◆ **EXERCISE**
Look below for the line containing "FAQ's (444, 208)"; from there, print each line exactly up to and including the line containing "Shipping (73, 1380)", and stop.

Stored data
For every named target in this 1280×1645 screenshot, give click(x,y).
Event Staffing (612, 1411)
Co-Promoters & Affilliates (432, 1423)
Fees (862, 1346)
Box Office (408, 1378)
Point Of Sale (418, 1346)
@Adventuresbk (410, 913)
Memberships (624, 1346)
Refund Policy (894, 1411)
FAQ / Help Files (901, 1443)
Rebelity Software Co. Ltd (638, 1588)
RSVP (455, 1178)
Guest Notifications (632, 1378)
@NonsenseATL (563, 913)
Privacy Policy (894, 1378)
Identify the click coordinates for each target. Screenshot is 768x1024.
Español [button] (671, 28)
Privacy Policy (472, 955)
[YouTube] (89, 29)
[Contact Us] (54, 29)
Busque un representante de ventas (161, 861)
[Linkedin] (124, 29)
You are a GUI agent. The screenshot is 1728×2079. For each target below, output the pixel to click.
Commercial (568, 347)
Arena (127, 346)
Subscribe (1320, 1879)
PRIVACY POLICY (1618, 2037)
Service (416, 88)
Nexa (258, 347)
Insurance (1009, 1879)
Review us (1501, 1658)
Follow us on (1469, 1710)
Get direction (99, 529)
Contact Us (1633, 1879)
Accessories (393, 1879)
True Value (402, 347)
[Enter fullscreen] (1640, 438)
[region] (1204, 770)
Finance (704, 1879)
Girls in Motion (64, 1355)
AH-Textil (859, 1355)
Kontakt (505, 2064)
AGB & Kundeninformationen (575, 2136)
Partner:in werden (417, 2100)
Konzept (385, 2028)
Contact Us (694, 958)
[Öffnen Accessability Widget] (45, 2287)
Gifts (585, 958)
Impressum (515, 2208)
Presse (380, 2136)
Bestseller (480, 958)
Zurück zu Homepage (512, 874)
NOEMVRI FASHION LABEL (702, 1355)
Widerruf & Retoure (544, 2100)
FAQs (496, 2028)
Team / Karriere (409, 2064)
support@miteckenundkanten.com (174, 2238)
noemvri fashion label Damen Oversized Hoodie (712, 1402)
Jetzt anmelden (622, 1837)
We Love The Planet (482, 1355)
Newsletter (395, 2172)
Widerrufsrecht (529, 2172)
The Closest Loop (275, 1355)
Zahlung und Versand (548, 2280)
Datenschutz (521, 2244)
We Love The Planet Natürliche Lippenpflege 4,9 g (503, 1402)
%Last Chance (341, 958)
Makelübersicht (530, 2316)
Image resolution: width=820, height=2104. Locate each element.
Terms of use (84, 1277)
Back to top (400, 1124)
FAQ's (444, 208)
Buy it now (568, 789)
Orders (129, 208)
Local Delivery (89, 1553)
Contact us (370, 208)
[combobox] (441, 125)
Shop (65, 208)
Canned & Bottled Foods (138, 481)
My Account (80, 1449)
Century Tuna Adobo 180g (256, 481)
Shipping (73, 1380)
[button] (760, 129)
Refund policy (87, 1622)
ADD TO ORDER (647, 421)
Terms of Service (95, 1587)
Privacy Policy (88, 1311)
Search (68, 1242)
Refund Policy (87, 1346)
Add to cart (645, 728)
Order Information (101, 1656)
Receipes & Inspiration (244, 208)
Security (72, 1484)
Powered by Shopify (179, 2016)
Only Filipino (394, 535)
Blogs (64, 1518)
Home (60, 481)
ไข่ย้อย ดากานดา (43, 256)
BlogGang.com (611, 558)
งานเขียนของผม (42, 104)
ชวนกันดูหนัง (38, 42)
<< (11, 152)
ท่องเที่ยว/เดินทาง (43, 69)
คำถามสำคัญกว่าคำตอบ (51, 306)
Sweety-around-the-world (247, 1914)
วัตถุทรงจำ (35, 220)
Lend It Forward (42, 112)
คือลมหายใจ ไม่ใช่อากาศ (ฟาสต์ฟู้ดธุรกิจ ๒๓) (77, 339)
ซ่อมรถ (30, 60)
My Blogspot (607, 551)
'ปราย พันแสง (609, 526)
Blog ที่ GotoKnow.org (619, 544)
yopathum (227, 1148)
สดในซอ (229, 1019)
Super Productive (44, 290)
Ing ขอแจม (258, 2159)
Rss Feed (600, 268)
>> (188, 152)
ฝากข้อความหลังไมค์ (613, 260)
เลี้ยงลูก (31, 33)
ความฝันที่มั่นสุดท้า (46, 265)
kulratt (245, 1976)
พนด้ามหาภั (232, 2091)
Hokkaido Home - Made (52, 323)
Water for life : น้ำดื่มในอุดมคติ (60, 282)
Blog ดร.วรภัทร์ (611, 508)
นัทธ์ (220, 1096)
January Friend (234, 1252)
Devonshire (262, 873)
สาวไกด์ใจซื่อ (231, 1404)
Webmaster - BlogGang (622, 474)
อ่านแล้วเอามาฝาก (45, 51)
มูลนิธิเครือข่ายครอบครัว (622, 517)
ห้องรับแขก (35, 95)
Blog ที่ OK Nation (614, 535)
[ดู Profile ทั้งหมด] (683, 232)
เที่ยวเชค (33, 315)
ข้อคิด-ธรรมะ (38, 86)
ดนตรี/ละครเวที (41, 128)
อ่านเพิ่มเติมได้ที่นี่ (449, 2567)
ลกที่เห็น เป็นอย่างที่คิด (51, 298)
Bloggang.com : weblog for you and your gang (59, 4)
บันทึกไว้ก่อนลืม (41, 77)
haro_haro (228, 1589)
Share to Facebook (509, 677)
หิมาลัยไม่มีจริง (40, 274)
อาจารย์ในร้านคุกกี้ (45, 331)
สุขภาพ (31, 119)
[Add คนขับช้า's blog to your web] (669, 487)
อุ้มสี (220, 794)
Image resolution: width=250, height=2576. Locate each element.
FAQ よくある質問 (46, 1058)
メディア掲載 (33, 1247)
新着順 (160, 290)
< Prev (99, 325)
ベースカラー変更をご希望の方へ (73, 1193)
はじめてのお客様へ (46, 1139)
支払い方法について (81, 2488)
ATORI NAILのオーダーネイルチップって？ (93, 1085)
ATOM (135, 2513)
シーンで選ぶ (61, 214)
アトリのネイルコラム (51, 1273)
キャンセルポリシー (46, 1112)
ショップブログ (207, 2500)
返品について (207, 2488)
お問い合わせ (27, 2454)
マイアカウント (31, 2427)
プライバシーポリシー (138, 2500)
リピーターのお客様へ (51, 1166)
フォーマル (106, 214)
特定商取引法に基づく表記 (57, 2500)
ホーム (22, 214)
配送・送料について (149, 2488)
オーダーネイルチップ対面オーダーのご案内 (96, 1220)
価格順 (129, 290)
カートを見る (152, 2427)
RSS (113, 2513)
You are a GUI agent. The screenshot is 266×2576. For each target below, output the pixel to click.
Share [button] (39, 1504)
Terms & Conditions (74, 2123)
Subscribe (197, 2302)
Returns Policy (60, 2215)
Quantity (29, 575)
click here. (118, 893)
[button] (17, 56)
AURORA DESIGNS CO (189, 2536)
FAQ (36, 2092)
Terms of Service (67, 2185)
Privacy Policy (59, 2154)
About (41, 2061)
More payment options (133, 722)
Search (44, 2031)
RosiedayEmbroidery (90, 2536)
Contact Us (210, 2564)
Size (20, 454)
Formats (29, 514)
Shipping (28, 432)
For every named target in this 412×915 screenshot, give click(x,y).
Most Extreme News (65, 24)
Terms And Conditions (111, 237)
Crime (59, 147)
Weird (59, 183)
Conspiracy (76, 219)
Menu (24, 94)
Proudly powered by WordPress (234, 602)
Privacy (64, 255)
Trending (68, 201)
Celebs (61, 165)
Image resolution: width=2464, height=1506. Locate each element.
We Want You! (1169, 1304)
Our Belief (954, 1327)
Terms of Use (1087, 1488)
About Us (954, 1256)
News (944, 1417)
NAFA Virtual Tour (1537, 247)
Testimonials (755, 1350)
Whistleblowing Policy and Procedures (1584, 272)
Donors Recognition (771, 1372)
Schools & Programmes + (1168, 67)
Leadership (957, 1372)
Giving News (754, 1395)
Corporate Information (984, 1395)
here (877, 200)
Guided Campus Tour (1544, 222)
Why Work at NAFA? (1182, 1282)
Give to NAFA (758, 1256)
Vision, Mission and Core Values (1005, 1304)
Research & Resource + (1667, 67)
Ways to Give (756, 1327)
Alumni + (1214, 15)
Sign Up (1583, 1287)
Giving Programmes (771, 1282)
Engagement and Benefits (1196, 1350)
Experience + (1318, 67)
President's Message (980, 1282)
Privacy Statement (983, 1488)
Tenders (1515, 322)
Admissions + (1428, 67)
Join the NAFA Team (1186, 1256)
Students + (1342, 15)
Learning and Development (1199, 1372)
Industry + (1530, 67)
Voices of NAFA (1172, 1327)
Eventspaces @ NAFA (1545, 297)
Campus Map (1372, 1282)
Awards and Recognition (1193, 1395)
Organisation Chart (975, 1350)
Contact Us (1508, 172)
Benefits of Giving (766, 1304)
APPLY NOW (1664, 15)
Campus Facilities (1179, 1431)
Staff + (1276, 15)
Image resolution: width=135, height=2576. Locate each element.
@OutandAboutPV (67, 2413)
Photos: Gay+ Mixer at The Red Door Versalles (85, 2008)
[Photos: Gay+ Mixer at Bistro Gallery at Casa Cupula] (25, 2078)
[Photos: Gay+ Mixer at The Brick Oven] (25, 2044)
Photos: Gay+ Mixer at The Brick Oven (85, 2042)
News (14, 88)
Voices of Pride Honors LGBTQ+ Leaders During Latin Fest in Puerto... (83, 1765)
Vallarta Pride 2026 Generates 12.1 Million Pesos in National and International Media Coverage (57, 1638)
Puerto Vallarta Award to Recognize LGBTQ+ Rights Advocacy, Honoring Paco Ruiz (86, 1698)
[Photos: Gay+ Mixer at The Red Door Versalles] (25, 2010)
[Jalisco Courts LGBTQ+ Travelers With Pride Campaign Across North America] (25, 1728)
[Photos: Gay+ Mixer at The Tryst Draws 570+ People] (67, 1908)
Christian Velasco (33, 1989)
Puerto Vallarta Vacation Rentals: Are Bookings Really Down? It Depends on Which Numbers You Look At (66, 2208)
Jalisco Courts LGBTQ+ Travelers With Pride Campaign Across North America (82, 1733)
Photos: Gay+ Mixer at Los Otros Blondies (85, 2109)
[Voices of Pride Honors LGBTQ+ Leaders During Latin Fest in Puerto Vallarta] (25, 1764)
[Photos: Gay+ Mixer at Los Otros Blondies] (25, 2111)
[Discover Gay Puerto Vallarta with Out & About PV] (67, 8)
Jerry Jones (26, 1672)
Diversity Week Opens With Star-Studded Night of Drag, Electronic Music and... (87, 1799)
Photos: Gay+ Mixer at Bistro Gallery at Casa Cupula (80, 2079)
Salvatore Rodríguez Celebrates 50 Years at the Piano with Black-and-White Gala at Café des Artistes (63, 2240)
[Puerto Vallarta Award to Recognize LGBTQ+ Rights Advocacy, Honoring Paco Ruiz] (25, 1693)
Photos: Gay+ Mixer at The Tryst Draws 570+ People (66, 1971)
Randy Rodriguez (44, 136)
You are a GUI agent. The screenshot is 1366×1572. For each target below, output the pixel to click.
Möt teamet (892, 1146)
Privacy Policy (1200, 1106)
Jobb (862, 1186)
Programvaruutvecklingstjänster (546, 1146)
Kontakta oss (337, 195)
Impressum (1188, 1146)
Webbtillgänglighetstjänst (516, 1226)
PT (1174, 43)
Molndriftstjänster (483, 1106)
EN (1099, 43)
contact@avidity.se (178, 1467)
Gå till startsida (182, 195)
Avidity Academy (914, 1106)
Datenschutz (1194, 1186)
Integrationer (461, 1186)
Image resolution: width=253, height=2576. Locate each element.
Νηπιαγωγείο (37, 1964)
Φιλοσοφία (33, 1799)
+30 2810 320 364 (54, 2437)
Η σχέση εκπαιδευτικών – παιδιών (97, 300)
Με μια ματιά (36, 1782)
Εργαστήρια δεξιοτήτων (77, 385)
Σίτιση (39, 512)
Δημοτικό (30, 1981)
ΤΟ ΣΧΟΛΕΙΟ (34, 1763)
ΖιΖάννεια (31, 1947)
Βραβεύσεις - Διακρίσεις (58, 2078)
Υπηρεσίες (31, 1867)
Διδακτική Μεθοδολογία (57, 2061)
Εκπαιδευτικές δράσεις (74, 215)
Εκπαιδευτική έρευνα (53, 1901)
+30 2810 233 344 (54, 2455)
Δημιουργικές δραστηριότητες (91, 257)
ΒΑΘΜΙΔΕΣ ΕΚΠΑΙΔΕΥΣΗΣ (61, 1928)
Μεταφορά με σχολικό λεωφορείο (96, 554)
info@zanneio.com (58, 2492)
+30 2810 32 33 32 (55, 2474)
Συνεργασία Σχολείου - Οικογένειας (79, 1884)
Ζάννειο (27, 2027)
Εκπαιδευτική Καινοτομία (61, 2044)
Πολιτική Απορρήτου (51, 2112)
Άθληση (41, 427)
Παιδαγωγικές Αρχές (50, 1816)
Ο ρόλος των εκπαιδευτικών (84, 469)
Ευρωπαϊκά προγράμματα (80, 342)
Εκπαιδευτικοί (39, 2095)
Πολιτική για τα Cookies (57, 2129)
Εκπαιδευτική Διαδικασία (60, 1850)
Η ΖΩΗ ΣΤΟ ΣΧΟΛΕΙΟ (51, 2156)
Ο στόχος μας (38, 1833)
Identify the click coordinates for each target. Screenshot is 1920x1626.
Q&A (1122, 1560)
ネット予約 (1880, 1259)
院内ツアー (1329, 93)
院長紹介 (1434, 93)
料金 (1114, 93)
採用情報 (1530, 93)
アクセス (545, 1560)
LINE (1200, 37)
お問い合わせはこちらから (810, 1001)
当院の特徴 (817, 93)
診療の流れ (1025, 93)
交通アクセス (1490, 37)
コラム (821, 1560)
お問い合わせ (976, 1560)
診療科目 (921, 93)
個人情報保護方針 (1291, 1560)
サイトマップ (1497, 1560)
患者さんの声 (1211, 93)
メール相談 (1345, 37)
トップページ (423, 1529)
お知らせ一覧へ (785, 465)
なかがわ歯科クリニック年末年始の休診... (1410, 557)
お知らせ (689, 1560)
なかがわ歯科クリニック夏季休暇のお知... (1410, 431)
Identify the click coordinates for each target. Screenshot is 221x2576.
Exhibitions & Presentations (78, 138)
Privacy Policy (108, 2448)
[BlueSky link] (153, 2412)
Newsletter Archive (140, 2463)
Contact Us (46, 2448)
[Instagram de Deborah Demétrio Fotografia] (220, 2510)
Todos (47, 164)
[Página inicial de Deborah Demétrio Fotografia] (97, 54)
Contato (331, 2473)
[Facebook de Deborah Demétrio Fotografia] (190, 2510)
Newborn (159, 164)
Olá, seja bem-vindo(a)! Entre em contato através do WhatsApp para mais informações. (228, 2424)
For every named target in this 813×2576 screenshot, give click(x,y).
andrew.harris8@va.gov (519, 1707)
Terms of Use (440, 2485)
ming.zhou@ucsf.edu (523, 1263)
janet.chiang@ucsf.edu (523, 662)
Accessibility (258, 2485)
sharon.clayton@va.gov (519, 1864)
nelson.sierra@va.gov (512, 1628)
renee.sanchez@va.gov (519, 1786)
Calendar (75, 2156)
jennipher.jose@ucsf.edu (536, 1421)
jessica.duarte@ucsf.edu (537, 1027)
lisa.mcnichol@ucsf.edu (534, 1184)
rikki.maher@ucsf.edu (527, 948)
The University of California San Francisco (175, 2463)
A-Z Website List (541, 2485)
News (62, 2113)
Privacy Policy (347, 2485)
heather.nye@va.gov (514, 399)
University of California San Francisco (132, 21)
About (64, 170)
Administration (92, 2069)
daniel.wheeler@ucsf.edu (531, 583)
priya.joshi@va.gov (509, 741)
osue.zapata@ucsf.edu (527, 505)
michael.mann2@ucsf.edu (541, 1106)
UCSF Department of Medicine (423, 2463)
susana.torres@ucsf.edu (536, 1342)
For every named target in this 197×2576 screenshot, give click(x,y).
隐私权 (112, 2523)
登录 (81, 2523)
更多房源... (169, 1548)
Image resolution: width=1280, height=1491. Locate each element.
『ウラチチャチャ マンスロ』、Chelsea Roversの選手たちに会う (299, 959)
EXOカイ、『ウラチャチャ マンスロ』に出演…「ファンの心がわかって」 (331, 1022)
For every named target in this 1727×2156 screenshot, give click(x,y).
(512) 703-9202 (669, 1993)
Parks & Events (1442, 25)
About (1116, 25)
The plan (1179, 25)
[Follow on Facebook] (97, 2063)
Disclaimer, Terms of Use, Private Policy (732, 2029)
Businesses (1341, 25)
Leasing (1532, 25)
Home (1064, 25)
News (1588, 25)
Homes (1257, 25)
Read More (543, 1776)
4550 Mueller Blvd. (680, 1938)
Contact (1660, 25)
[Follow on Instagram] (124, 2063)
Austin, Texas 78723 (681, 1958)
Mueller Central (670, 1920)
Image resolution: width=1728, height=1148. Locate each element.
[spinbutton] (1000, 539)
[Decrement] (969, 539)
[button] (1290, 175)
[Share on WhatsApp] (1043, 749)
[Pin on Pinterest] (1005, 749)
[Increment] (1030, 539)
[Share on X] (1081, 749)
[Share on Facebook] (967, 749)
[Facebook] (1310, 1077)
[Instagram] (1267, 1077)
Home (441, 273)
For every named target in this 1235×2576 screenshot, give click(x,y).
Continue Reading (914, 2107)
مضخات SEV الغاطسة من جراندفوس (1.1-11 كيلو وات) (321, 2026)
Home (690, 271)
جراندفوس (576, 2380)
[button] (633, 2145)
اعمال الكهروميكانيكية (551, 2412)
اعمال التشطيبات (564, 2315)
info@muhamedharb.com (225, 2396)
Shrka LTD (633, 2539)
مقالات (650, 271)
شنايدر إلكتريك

◆ **SOLUTION TO THIS TASK**
FAQ's (444, 208)
Buy it now (568, 789)
Orders (129, 208)
Local Delivery (89, 1553)
Contact us (370, 208)
[combobox] (441, 125)
Shop (65, 208)
Canned & Bottled Foods (138, 481)
My Account (80, 1449)
Century Tuna Adobo 180g (256, 481)
Shipping (73, 1380)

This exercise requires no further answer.